When politicians rejected their proposals, Foster said the men approached the National Organization for Women, which was lobbying for equal rights and opportunities in the work place.

"[Lader and Nathanson] said: 'Look, little ladies, if you want to be hired and promoted like men in the workplace, you can't bother your employer with your maternity problems ... you're an obstruction to the workplace ... women can't be dependable in the workplace," said Foster. "'That's what's holding you back - it's your fertility!'"

NOW responded to this theory by making abortion rights a high priority, something Foster said would have "sickened and horrified the early feminists." Nathanson went on to become a pro-life advocate and confessed that his figure of 100,000 women dying from illegal abortions was "made up," according to Foster.
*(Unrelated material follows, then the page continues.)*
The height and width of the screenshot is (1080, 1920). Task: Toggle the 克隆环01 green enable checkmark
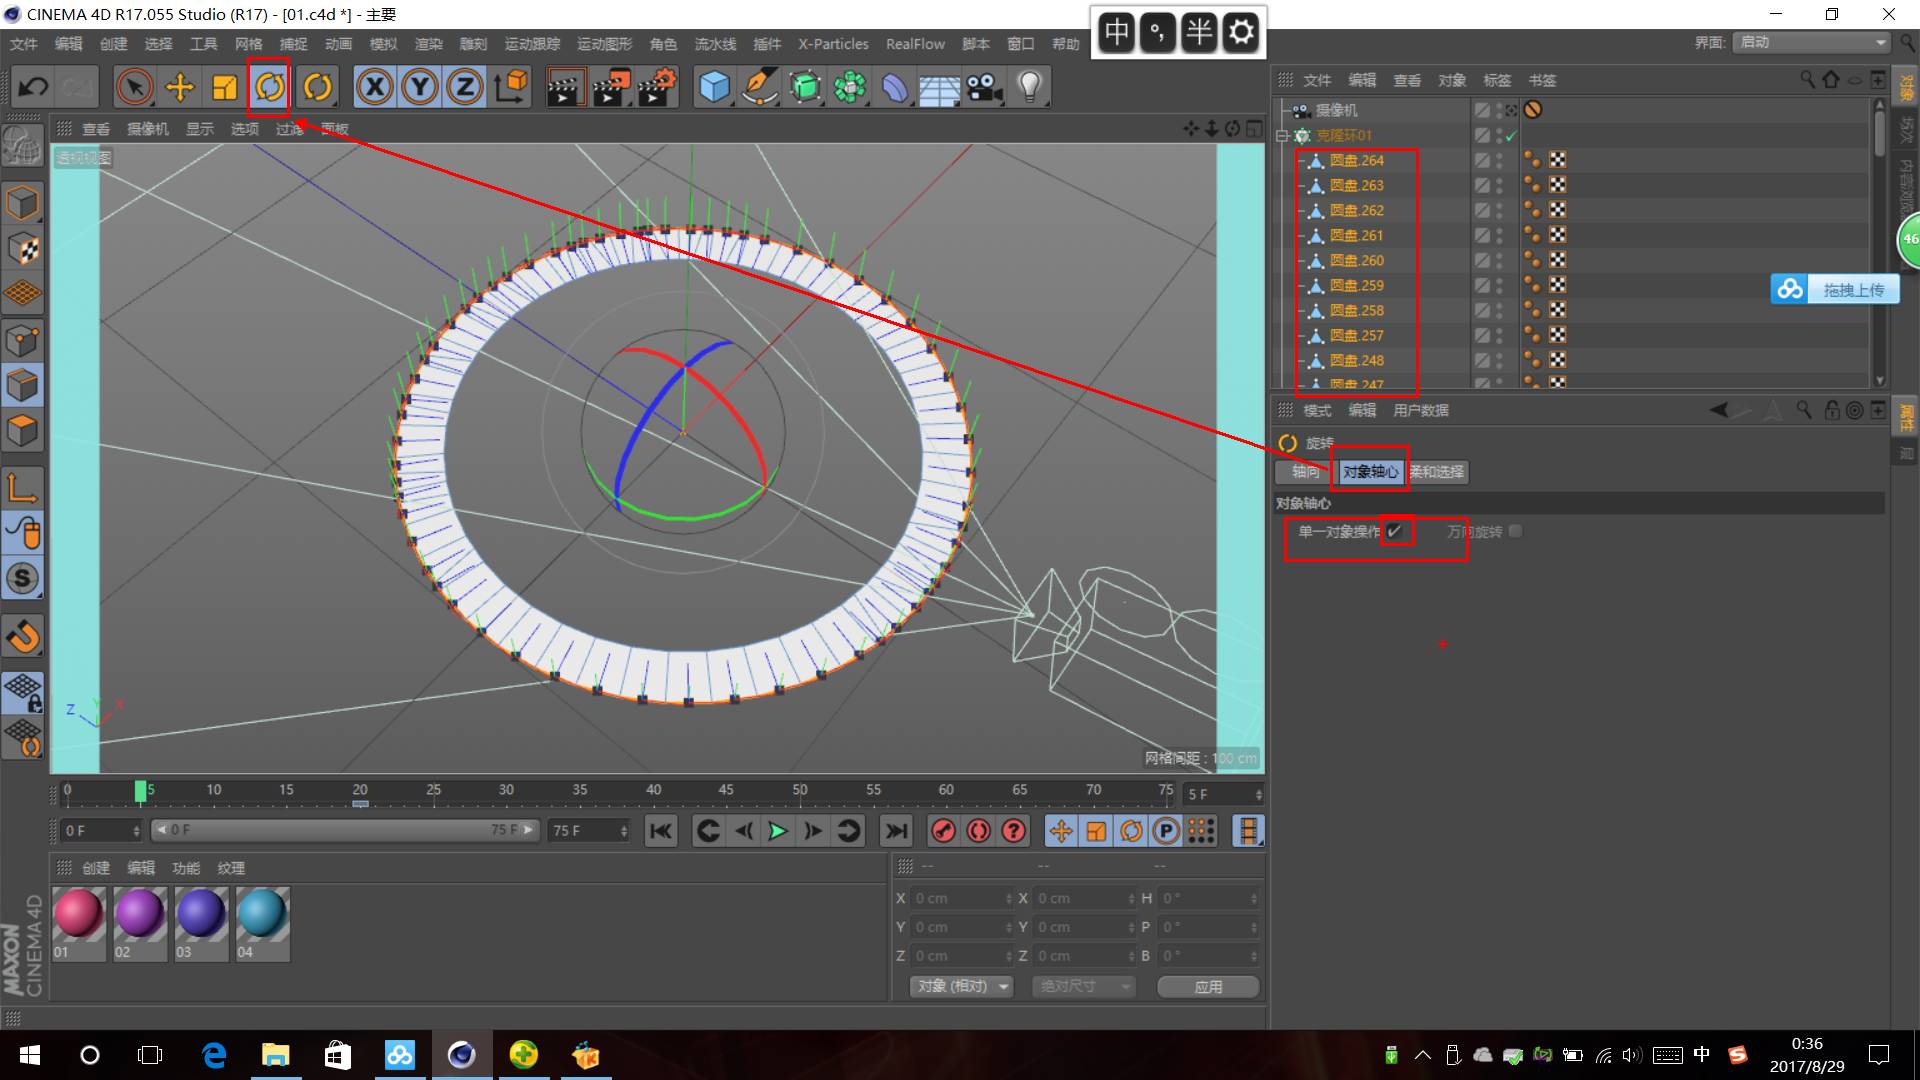coord(1511,136)

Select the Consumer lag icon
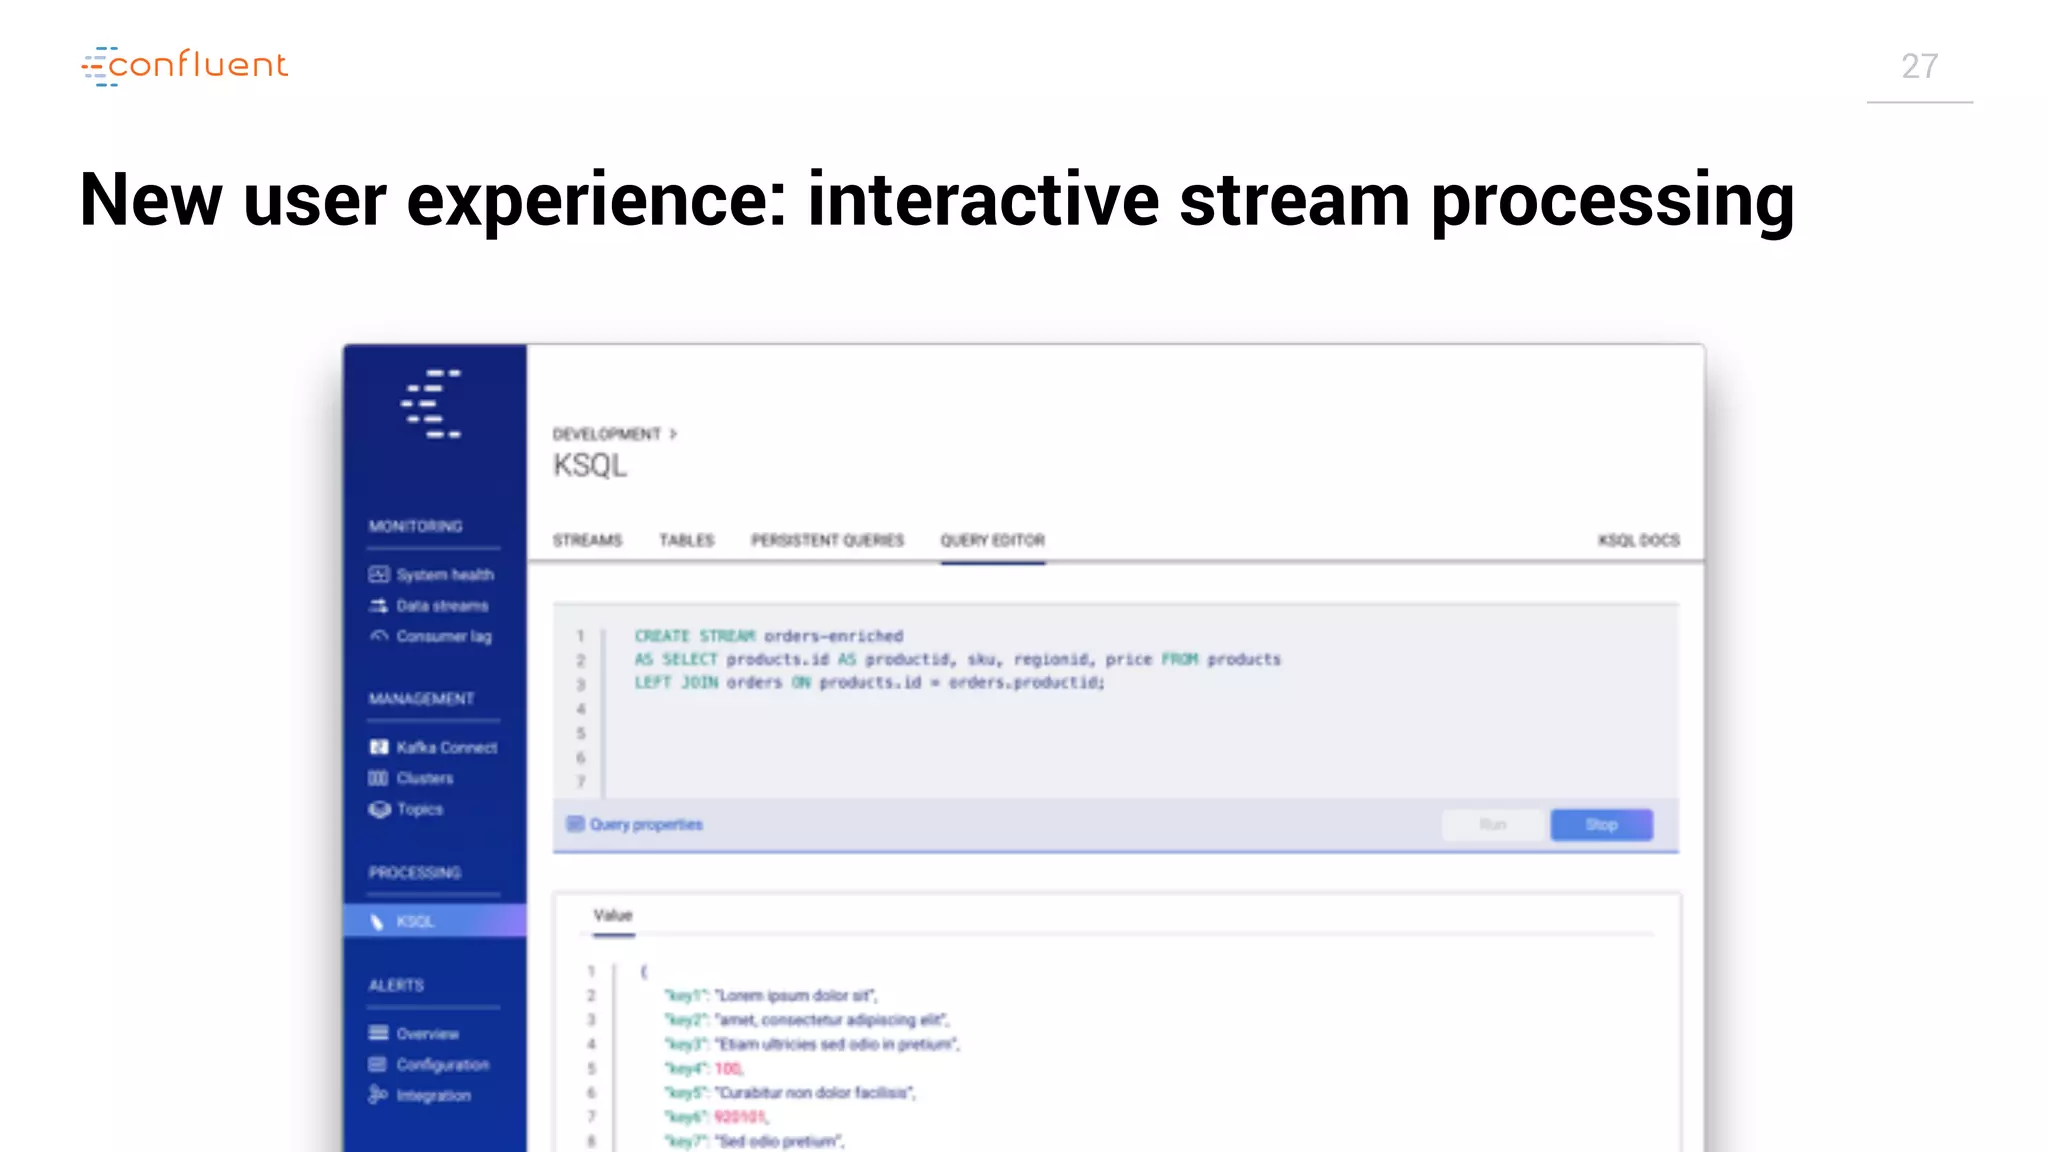(x=378, y=636)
"100,000 women died and nobody noticed?" she questioned. "We notice when 36 kids die from defective car seats and you think we would not have noticed 100,000 dead women? It's a bold-faced lie that has never gotten documentation!"

Instead of abortions reducing the poverty rate and the number of unwanted children, Foster said child abuse, financial disparity and violence toward women are still prominent aspects of American society. She noted the $53 million in uncollected child support, saying men have been alienated from the child-rearing experience.

"When women were screaming in big parades at men going down the street: 'It's our bodies, it's our choice,' we were also saying, 'it's our problem' and we started disconnecting [men] from their own kids by saying they weren't necessary; that they were just a donor of sorts, they weren't important," said Foster.

Foster accused NOW of creating a "matriarchy where women had total control over all human beings and they could make decisions whether the father wanted the baby or not."

With regard to issues of rape and incest, Foster said the trauma of sexual abuse will not end with an abortion and can only perpetuate the cycle of violence.

"It's positively medieval to judge the value of a human being on who their father was," she said.

Rather than advocate abortion as a quick fix to unplanned pregnancy, Foster said the media, the government and the public need to join together to assist women and develop practical solutions to the causes and effects of unplanned pregnancy so abortion does not seem like the only way to prevent a grim future.

"[Women] are not going to accept minimal support, lack of financial support and lack of emotional support," said Foster.

"We're not saying go back to old maternity homes and shotgun weddings," she added. "There are a lot of things that we can do in this day and age to create a better type of world."